What started 65 years ago with a tiny boat in a Braintree garage has become an unsinkable global phenomenon

A Boston Whaler navigated through Lobster Cove in Gloucester on May 27.John Blanding/Globe Staff/The Boston Globe

In 1958, in a garage in Braintree, an eccentric Harvard grad named Dick Fisher revolutionized nautical design when he began crafting a little boat that looked like a blue bathtub.

He called his creation a Boston Whaler, and the unusual shape of the hull was only half of the radical design. More important was what was inside of the hull, the result of a cutting-edge foam-and-fiberglass construction process that allowed Fisher to make an unbelievable claim.

Dick Fisher, a Harvard graduate who invented the Boston Whaler boats, would often saw them in half to prove they were "unsinkable."Boston Whaler

The Boston Whaler, he promised, was unsinkable.
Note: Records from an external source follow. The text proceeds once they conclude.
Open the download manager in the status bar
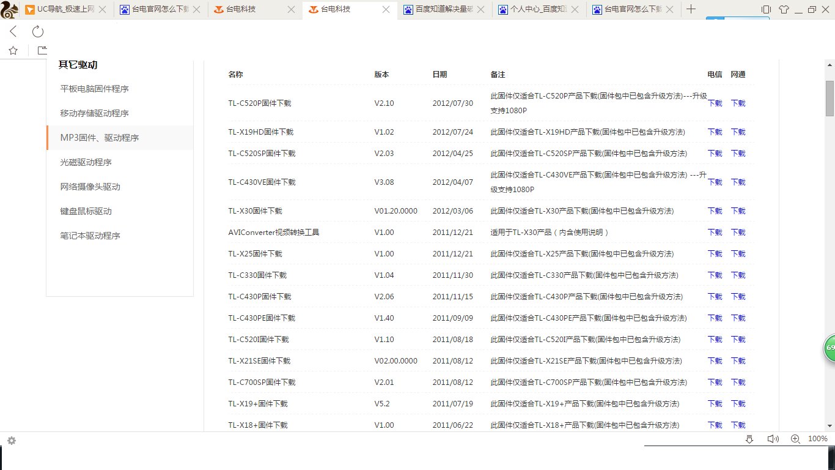The width and height of the screenshot is (835, 470). [x=749, y=439]
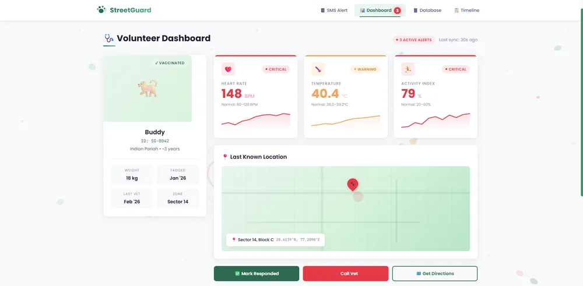Click the red Call Vet button
This screenshot has width=583, height=286.
click(x=346, y=274)
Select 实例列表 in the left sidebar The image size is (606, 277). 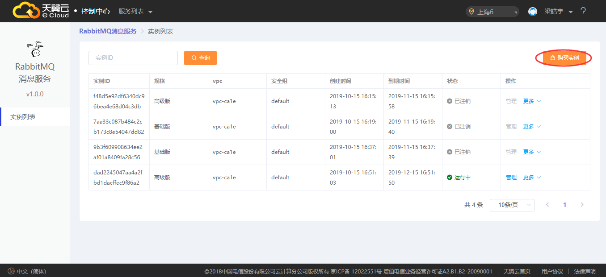(23, 117)
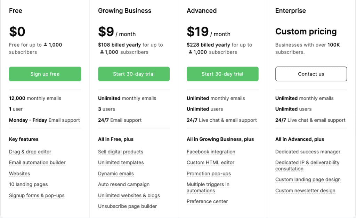Click the Custom HTML editor link
This screenshot has height=218, width=356.
(210, 162)
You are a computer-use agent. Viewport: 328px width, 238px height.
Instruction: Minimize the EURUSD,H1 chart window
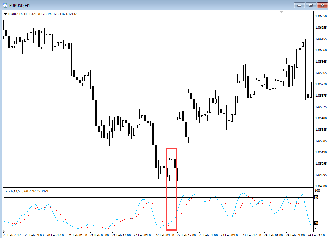click(x=299, y=5)
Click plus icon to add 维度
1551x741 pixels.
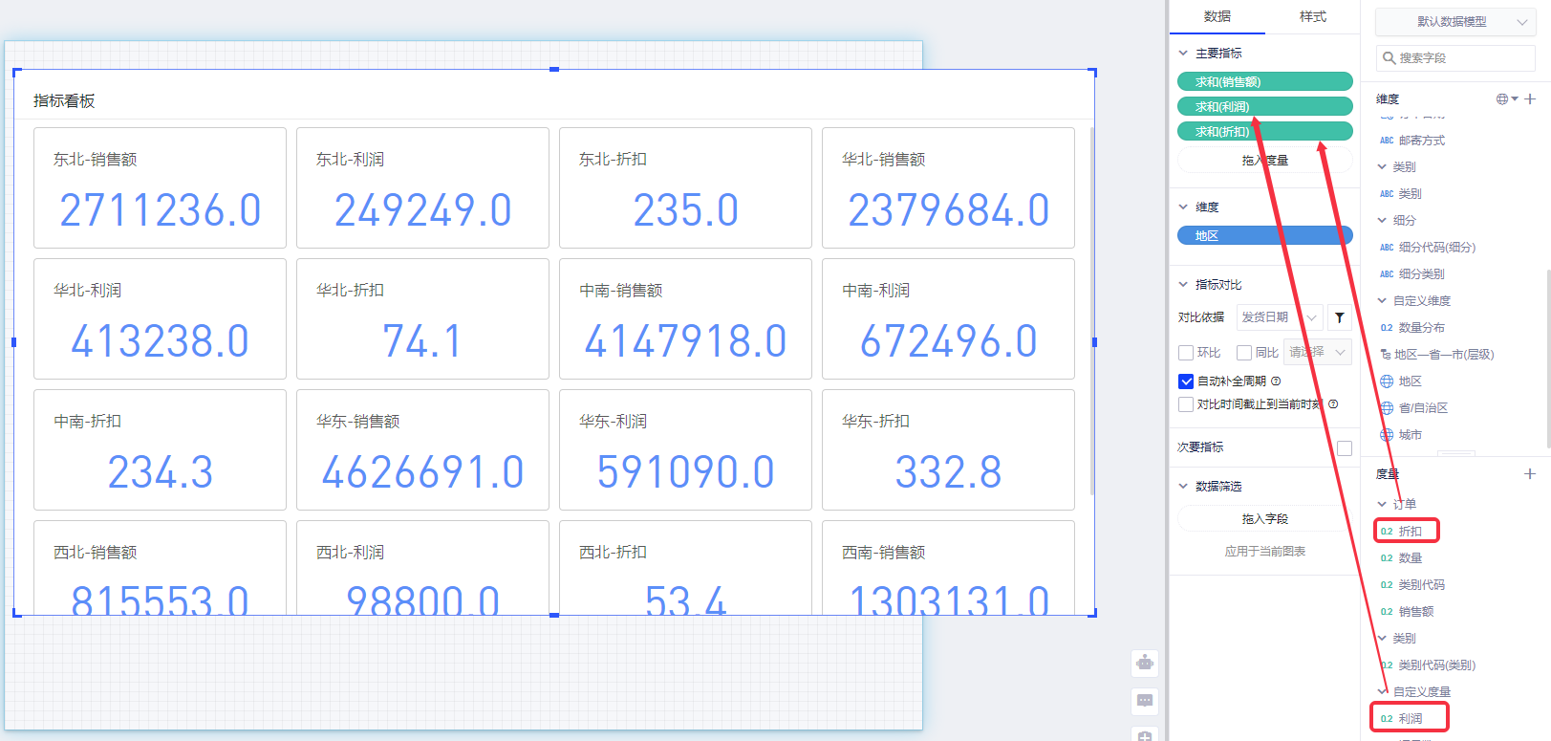[x=1530, y=99]
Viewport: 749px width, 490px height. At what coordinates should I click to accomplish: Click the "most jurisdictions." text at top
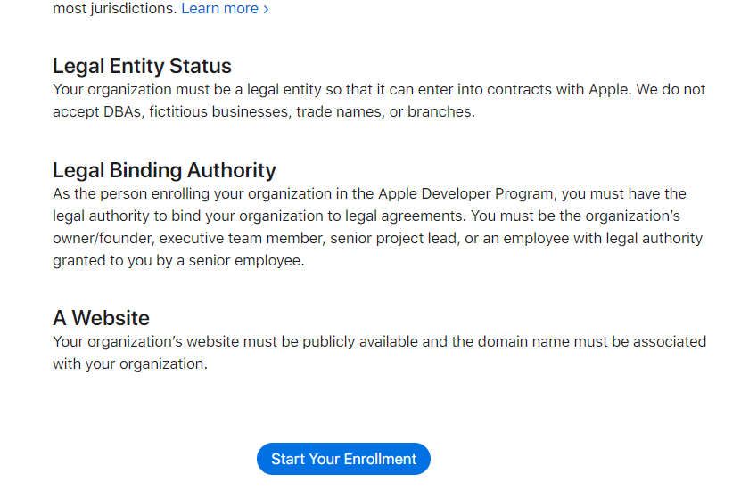pos(114,9)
And to prove that his boat would stay afloat no matter what you did to it, Fisher — a philosophy major who was a born showman — would travel around to boat shows and saw the 13-foot boat in half. He would then motor around in the aft portion, or get in the front portion and row. By 1961, Fisher and his sawed-off boat were featured in a Life Magazine photo spread, sales took off, and the rest is maritime history.

It is also the maritime present. For as boating season begins again in the Northeast, tens of thousands of those classic Whalers are still afloat — they really were unsinkable — and remain perhaps the most popular boats in New England waters.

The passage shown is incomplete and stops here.